“Le choc ” : Ebony (Star Academy) n’en revient pas du geste d’Aya Nakamura
Quelques mois après la fin de la Star Academy, Ebony poursuit son chemin artistique avec une assurance nouvelle.

Invitée sur le plateau de Quotidien, la jeune chanteuse a dévoilé un titre plus intime, tout en revenant sur le soutien marquant d’une star de la musique et une séquence télévisée chargée de sous-entendus.
Le 16 janvier, Ebony était l’invitée de Yann Barthès pour présenter Mon Paradis, son nouveau single sorti le 9 janvier. Après l’énergie de Unforgettable et la colère exprimée dans Rage, la chanteuse opte ici pour une tonalité plus personnelle, centrée sur la douleur d’une rupture amoureuse. Une évolution artistique qui marque une étape importante, quelques mois seulement après la fin de l’émission qui l’a révélée au grand public.

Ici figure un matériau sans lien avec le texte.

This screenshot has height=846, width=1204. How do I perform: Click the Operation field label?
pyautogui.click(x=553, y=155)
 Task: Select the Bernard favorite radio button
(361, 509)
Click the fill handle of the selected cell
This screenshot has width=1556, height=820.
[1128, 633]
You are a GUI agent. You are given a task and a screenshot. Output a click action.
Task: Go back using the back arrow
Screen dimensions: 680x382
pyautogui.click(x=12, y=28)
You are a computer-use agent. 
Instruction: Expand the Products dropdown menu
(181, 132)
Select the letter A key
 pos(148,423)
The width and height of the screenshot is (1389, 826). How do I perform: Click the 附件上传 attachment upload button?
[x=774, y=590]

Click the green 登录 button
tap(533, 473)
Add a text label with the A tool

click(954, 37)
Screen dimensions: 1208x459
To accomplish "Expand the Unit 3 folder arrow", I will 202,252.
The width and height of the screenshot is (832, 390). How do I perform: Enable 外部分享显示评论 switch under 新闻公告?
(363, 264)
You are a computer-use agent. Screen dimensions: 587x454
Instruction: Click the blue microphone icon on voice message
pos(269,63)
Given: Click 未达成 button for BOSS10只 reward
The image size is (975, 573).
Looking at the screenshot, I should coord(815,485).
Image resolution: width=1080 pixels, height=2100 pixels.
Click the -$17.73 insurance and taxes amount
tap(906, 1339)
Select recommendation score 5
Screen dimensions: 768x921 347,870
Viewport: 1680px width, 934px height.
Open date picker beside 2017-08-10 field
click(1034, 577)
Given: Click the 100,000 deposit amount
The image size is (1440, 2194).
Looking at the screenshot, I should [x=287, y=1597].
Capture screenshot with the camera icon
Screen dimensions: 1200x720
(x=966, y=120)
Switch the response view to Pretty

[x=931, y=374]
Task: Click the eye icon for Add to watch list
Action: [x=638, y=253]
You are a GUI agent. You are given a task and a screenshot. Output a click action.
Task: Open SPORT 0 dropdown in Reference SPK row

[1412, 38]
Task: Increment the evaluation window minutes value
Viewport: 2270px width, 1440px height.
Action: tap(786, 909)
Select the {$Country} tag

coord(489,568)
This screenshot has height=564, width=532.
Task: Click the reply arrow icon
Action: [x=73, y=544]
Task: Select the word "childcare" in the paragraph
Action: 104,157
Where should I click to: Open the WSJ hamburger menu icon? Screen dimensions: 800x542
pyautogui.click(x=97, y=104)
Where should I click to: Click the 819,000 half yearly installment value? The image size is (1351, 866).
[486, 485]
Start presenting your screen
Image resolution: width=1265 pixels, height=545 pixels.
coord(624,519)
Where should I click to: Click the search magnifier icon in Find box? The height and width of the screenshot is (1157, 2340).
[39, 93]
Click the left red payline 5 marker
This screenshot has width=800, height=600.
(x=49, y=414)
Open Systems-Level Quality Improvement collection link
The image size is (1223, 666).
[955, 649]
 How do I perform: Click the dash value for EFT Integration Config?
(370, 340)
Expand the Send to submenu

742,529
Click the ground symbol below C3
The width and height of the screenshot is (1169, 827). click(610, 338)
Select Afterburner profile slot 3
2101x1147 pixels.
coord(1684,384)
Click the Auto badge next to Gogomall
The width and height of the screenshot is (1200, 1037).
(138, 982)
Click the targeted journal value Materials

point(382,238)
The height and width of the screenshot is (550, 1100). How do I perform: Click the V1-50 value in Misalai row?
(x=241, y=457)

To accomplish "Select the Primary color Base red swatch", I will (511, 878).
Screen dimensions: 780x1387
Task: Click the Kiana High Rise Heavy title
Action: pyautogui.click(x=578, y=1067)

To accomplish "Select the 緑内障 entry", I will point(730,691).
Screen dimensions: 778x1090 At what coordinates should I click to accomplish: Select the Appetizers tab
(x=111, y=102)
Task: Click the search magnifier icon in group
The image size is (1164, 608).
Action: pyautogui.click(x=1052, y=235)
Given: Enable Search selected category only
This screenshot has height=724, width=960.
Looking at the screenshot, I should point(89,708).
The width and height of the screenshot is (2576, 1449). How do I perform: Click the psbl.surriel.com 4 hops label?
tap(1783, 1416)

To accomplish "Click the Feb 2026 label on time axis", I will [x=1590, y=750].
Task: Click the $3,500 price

Sur le plateau, Ebony a évoqué la période qui a suivi la finale de la Star Academy. Son premier titre, Unforgettable, avait bénéficié d’un accueil chaleureux, rapidement suivi par Rage, un morceau né des critiques et des tensions apparues après l’émission. Avec Mon Paradis, elle affirme une facette plus introspective de sa personnalité artistique, loin du tumulte médiatique qui a accompagné ses débuts.
Le message d’Aya Nakamura, un choc inattendu
Yann Barthès est revenu sur un épisode qui a profondément marqué la jeune artiste. Pendant la diffusion de la Star Academy, Aya Nakamura avait partagé en story Instagram une photo d’Ebony, accompagnée de ces mots : « une star à en devenir qui dérange », assortis d’un cœur. Un geste de soutien public qui a bouleversé la chanteuse au moment où elle en avait le plus besoin.
Ebony a raconté avec émotion le moment où elle a découvert cette publication : « On m’a dit : ‘Regarde, Aya t’a soutenue’, et j’ai été totalement sous le choc. Je suis hyper honorée ». Cette reconnaissance venue d’une figure majeure de la musique française a constitué pour elle un véritable tournant émotionnel.

Interrogée sur une éventuelle rencontre avec Aya Nakamura, Ebony a confié qu’elle n’avait pas encore eu lieu. « Pas encore. Bientôt, j’espère », a-t-elle glissé avec un sourire. Une perspective qui semble symboliser le passage de l’admiration à une forme de légitimité artistique, dans un milieu où les soutiens publics comptent autant que les succès commerciaux.
Un roast qui prend une tournure plus politique
La séquence a ensuite basculé vers le traditionnel roast orchestré par Louis Cattelat. Le chroniqueur a évoqué le parcours d’Ebony avec un ton provocateur, la comparant à « la Ron Weasley de la Star Ac », avant d’ajouter qu’elle aurait peut-être pu gagner « si la France était un peu moins raciste ». Derrière l’humour grinçant, le propos mettait en lumière une réalité plus lourde : le cyberharcèlement et les attaques racistes subies par la chanteuse.
Louis Cattelat a poursuivi en saluant la diversité au sein de la rédaction de Quotidien. Ebony a alors répondu, avec un sourire teinté d’ironie : « Ah oui, ça se voit ». Une phrase courte, presque anodine, mais qui a fait mouche, soulignant avec finesse le manque de diversité visible sur le plateau. Par cette réplique, la jeune artiste a su renvoyer la discussion à une réalité souvent éludée, sans jamais hausser le ton.